Yedinci sanat pahalı bir uğraşı ve tek başına gerçekleştirmek zor. Animasyon yapacaksanız ve projeniz için Kültür Bakanlığı veya Bilmemne Festivalinden destek isteyecekseniz senaryo yazımı hakkında bir şeyler biliyor olmanız gerekir. Ben de bu niyetle Gümüşlük Akademisindeki Ümit Ünal‘ın Sinema Dili atölyesine katıldım. Atölye üç günlüktü ve bir çok önemli noktayı fark etmemi sağladı.
Hocamız “Senaryo yazmayı öğrenmek en az altı aylık bir süreç, bu atölyede size sinemanın dili hakkında giriş niteliğinde bir şeyler anlatacağım” dedi. İyi de dedi; çünkü benim konu ile ilgili hiç bir bilgim yoktu. Neyse işte ben de atölyeden kalan şeyleri kısa kısa yazayım dedim. Lafı uzatmadan aldığım notlara bir bakalım:
Birinci Gün
0. Sanatta Kural Yoktur
Dünyaca ünlü sokak sanatçısı Banksy’nin “Çıkışlar Hediyelik Eşya Dükkanından” filmini izlediyseniz, hocanın ne demek istediğini anlarsınız. Biz burada bir kural belirleriz ama biri çıkar onu altüst eden bir şey yapar. Sanat organik bir şeydir. Bu nedenle mutlakçı kurallarla tarif edilemez. Peki o zaman ne anlatacağız biz?

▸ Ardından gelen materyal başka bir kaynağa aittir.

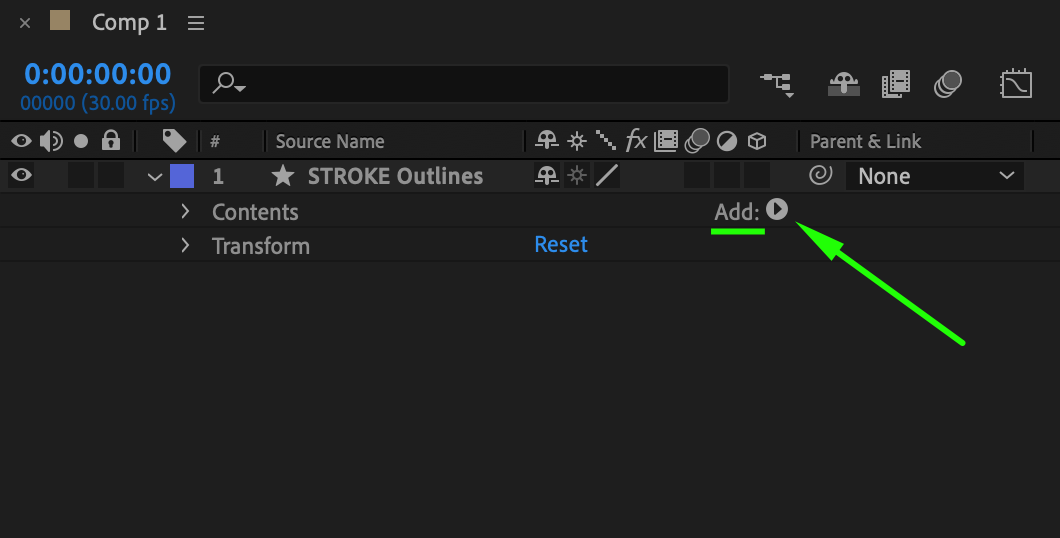Open the Graph Editor
1060x538 pixels.
(x=1016, y=84)
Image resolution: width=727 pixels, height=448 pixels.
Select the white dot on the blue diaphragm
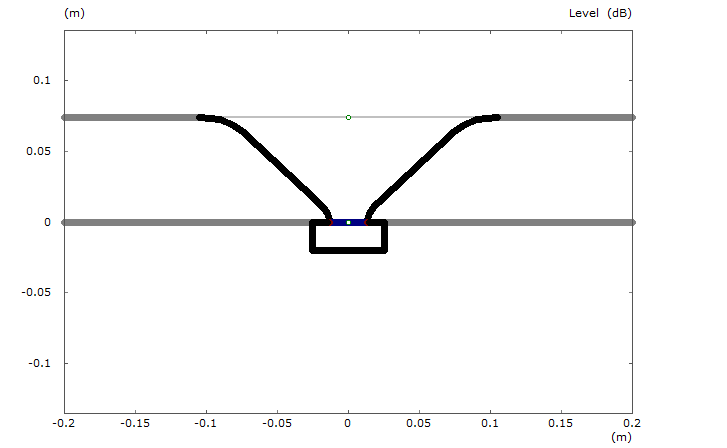[348, 222]
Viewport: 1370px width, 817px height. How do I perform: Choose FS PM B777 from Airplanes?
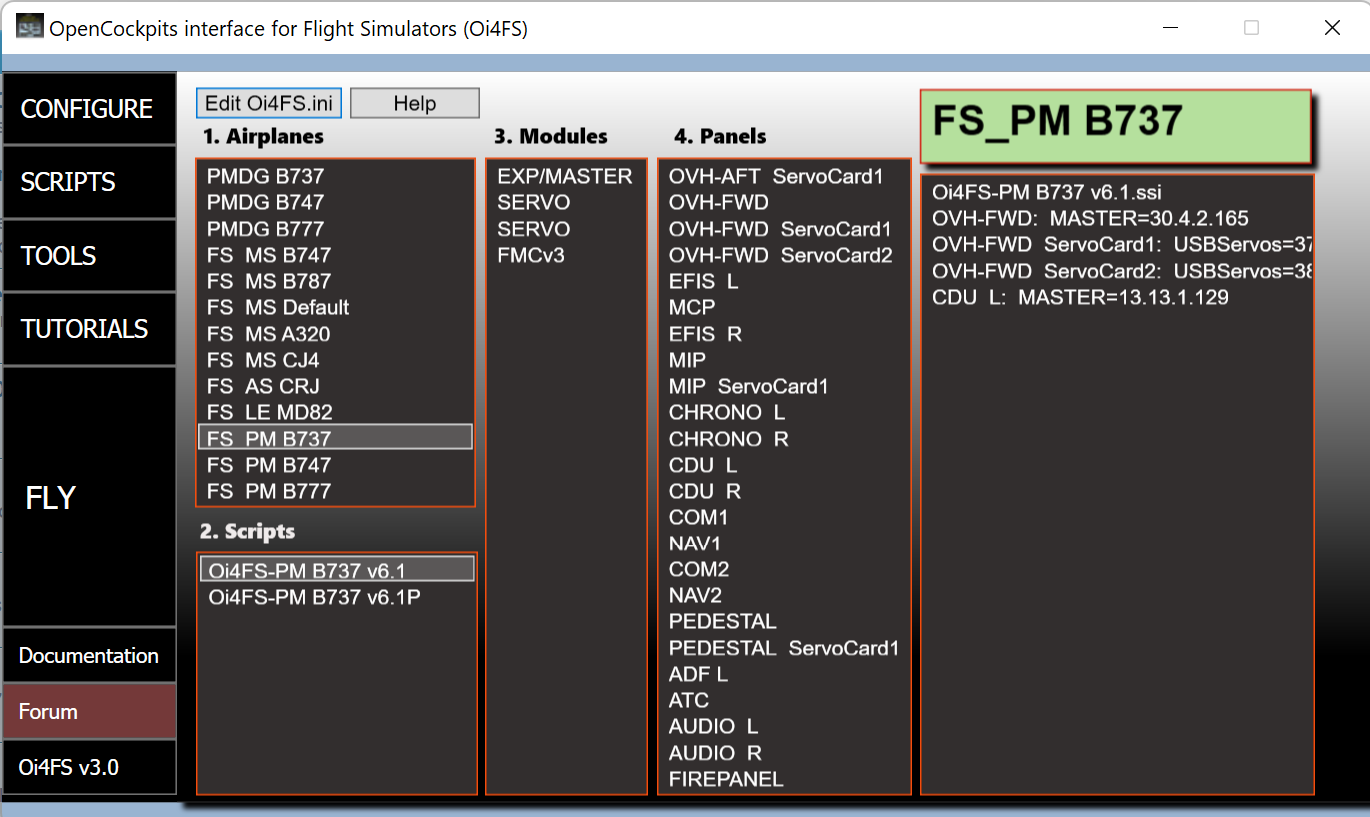tap(268, 491)
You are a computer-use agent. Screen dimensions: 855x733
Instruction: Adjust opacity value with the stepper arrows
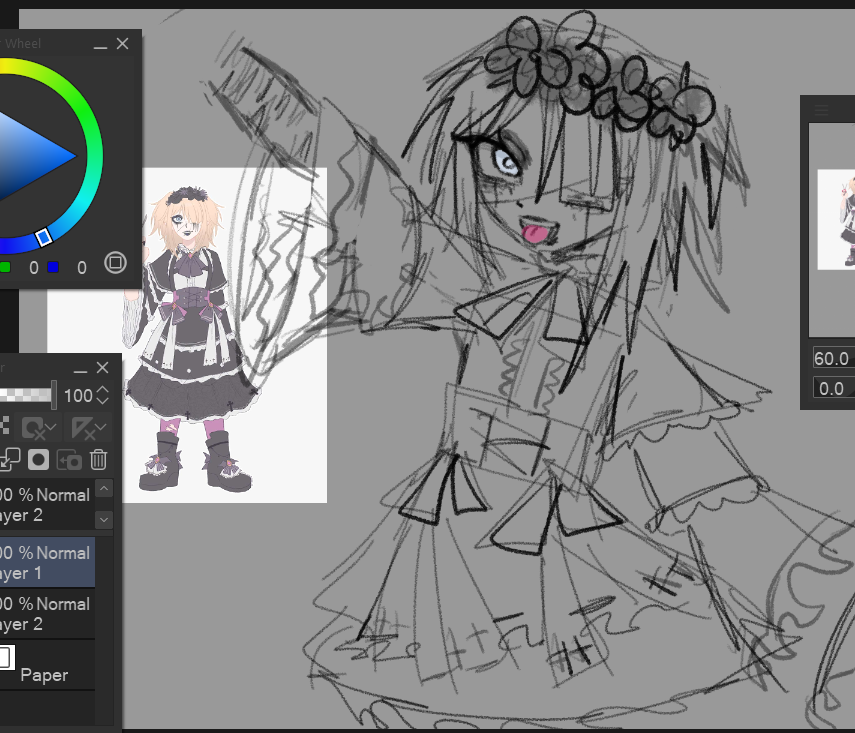pyautogui.click(x=103, y=396)
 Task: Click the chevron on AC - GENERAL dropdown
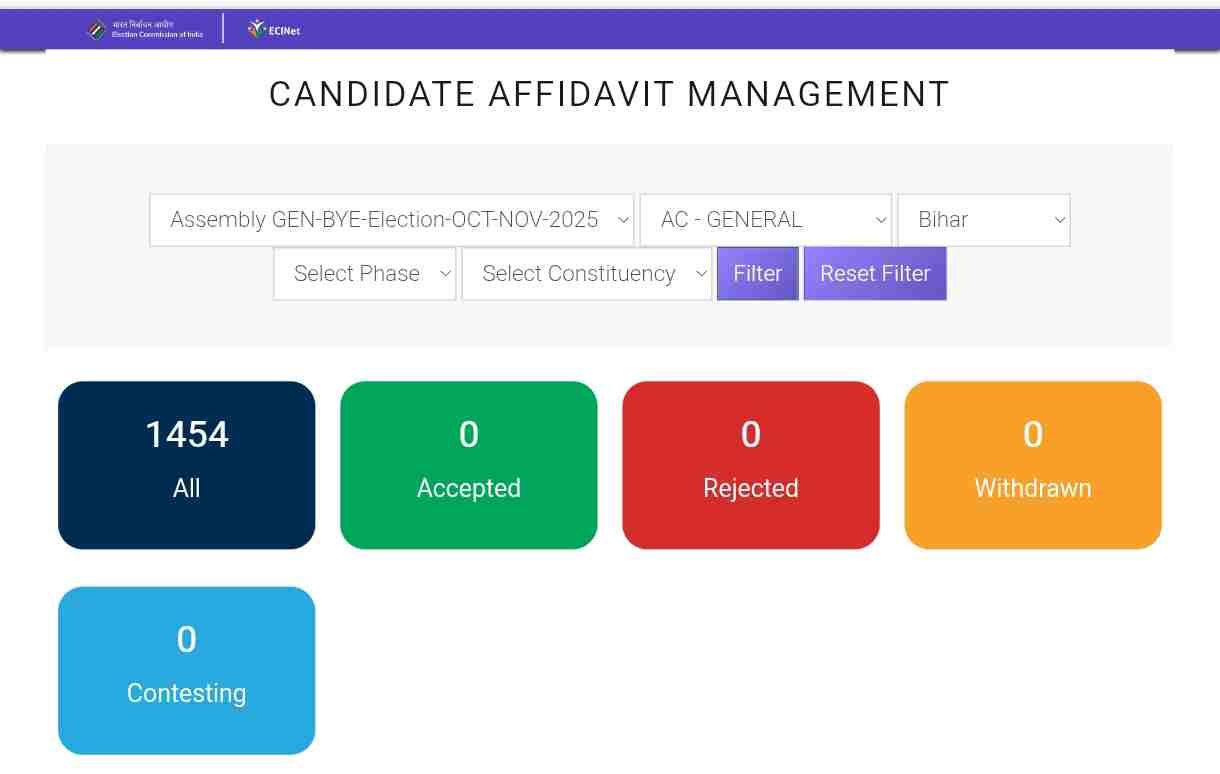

Dil ortak bir uzlaşı yolu. Sinema dili için de geçerli olan bu durum aslında yönetmenin film aracılığı ile izleyici ile kurduğu iletişimdir. Bu iletişim için de belirli sözcüklerin kullanılması gerekiyor. Yani kural yok derken bazı teknik kurallar var ki değişmiyor. İşte bu atölyede bu öğeleri tartışmaya çalıştık.
1. Hikayeye En Çarpıcı Olaydan Başla
Acemi sinemacı hikayeye kahramanı uzun uzun tanıtmak ile başlarmış ve bu yüzden izleyicini ilgisi yavaş yavaş azalırmış. Aslında düşünüce mantıklı geliyor, aynı durum öykü için de geçerli. Fakat bir romanda vaktimiz daha fazla olduğu için daha ağırdan alabiliriz. Bu yüzden hikayeye en çarpıcı olaydan başla, bu olay sırasında biz kahramanı tanıyalım, nasıl fikir?
2. Beş Dakika Bekleyeni Beş Dakika Çekme
Filmlerde geçen zaman nasıl gösterilir? Dönen saatler, uçuşan takvim sayfaları, değişen mevsimler, hatta fantastik bir zaman yolculuğu yapıyorsa değişen şehirler, değişen kara parçaları… İşte bunlar oluşan ortak dilin zihnimize kazınmış parçaları. Tabi burada klişeleri de fazla abartmamak lazım.
3. Edebiyat(Kapı) ≠ Senaryo(kapı)
Edebiyattaki kavramlar ile sinemadaki kavramlar farklı anlam bulutlarına denk gelir. Örneğin ‘kapı’ sözcüğü edebiyatta bir çok şeyi sembolize ederken senaryodaki kapı bildiğin tahta kapıyı karşılar, eğer sembolik anlamlarına başvurulacaksa daha çok açıklamaya ve hatta başka sahnelere ihtiyaç duyulacaktır.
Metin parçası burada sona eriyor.